Они покончили с делом, так ни о чем и не договорившись. Но Владу было не до самочувствия старого агронома. Впервые в своей жизни он имел, хоть и казенный, но угол, где в полном одиночестве мог безо всяких помех читать и писать сколько угодно и о чем угодно. Посетители особо не обременяли его: пахать и сеять люди умели и без его помощи, дом содержался скорее для показухи, чем для научной пропаганды. Правда, раз в неделю, по субботам, здесь проводились политзанятия, но и на них собирались вяло и только потому, что они были обязательными. Отзвонил, мол, и с колокольни долой!
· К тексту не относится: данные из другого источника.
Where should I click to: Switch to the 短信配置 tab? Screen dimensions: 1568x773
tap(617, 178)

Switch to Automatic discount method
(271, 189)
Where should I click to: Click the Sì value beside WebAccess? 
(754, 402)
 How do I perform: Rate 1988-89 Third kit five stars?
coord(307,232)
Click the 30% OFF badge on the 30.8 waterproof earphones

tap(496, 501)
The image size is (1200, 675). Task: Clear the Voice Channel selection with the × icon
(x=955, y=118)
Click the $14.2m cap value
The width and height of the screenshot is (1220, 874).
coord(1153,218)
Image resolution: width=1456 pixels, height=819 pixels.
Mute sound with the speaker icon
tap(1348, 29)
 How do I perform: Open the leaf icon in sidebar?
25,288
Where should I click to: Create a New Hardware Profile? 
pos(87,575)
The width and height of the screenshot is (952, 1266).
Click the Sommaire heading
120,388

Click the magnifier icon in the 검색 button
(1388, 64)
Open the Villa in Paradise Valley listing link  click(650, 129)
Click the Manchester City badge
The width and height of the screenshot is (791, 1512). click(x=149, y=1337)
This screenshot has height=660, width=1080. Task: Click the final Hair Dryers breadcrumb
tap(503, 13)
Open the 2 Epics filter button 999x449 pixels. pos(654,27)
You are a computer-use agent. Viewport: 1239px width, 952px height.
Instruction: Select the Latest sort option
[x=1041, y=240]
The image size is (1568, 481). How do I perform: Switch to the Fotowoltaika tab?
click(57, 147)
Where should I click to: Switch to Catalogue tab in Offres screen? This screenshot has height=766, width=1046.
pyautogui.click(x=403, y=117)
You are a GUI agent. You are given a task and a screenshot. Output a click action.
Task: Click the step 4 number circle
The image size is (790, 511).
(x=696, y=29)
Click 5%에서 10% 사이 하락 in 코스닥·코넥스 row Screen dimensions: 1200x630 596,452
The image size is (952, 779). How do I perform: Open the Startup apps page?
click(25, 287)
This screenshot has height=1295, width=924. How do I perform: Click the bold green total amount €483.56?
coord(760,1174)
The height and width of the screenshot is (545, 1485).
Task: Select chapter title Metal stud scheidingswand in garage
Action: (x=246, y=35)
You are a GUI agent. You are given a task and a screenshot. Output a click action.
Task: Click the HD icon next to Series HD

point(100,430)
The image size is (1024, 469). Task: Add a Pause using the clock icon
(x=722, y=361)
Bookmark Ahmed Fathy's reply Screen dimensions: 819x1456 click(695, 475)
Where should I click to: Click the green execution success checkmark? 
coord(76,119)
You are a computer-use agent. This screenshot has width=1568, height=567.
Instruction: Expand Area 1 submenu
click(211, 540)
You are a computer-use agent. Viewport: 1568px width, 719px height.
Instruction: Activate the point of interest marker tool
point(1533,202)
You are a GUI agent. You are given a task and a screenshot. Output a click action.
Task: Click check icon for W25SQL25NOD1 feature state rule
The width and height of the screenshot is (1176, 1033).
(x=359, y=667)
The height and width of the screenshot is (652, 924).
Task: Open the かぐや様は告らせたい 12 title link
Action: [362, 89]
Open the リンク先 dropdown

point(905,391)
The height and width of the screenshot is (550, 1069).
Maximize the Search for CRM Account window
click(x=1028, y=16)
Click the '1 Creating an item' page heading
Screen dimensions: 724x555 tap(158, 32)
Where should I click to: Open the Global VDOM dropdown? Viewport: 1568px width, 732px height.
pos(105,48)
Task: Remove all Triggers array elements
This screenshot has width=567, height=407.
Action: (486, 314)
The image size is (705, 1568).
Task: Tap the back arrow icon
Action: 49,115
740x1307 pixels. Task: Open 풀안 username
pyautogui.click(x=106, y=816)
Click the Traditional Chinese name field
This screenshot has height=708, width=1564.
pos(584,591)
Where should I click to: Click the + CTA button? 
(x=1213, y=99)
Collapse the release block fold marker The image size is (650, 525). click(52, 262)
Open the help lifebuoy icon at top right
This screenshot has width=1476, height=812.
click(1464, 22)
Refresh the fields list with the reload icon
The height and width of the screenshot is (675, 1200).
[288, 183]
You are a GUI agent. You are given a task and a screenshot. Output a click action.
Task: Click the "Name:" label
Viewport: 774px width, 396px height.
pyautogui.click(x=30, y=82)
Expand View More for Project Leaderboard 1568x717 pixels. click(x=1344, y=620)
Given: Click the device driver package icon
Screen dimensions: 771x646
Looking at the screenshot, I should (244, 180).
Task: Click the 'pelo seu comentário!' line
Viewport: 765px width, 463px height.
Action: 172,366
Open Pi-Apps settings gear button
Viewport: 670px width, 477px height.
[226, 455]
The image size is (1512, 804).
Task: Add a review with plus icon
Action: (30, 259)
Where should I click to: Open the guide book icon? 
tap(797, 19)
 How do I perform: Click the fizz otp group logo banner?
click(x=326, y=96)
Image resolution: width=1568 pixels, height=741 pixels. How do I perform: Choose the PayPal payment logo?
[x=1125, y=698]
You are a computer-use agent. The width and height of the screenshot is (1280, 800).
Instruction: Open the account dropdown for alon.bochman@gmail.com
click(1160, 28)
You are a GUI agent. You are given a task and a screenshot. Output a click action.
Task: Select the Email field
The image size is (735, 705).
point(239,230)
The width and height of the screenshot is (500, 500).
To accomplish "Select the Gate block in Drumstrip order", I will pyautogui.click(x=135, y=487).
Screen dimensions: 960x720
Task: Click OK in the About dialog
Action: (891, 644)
Вел эту словесную бодягу учетчик из тракторной бригады Николай Горобец, который, путая падежи и местоимения, наскоро отбарабанивал своим слушателям недельную сводку новостей из районной газеты, и все расходились, довольные друг другом. Сначала Влад пытался поставить ему хотя бы ударения, но вскоре махнул рукой и даже забавлялся про себя, когда тот в выражении «подлинная демократия», в первом слове упорно нажимал на второй слог.
Единственное новшество, какое Влад себе позволил, это начать собирать колхозную библиотеку, благо правление денег по такому случаю не жалело. Ему запрягали старенький тарантасик и он пускался на добычу в район, где в книжном магазине его встречали как дорогого гостя: покупателем он был редким, но крупнооптовым и каждый приезд Влада означал для заведующего полное месячное выполнение.
С этих-то книжек все и началось. Влад вдруг заметил, что к нему впервые зачастили гости, по большей части школьницы. Входя, они смущенно мялись, потом, краснея, лепетали:
— Записаться бы…
Книги они возвращали с завидной аккуратностью, но, что было сразу отмечено Владом, непрочитанными. Среди них особенно выделялась маленькая толстушка, типичная казачка, крепкощекая, с карими, всегда настороже, глазами. После уроков она часами просиживала у него в библиотеке, склонившись над какой-нибудь книжкой или журналом, но Влад-то видел, отлично видел, что взгляд ее отсутствующе скользил поверх строчек, а голова оставалась занята чем-то совсем другим. Сначала Влад мало обращал на это внимания. В почти невыносимом однообразии станичного быта поневоле потянешься на огонек, где сидит новый человек да еще и поэт, по их понятиям, существо необыкновенное. Но молодость брала свое и вскоре он уже исподтишка поглядывал на нее, чувствуя в себе ответную тягу. Сколько бы продолжалось это молчаливое сближение, неизвестно: на него, чужака, станичное табу действовало отрезвляюще, если бы однажды, поздним вечером, она сама не вышла ему навстречу из темноты. Вышла и совсем буднично сказала:
— Владик, вы не бойтесь, я никому не скажу…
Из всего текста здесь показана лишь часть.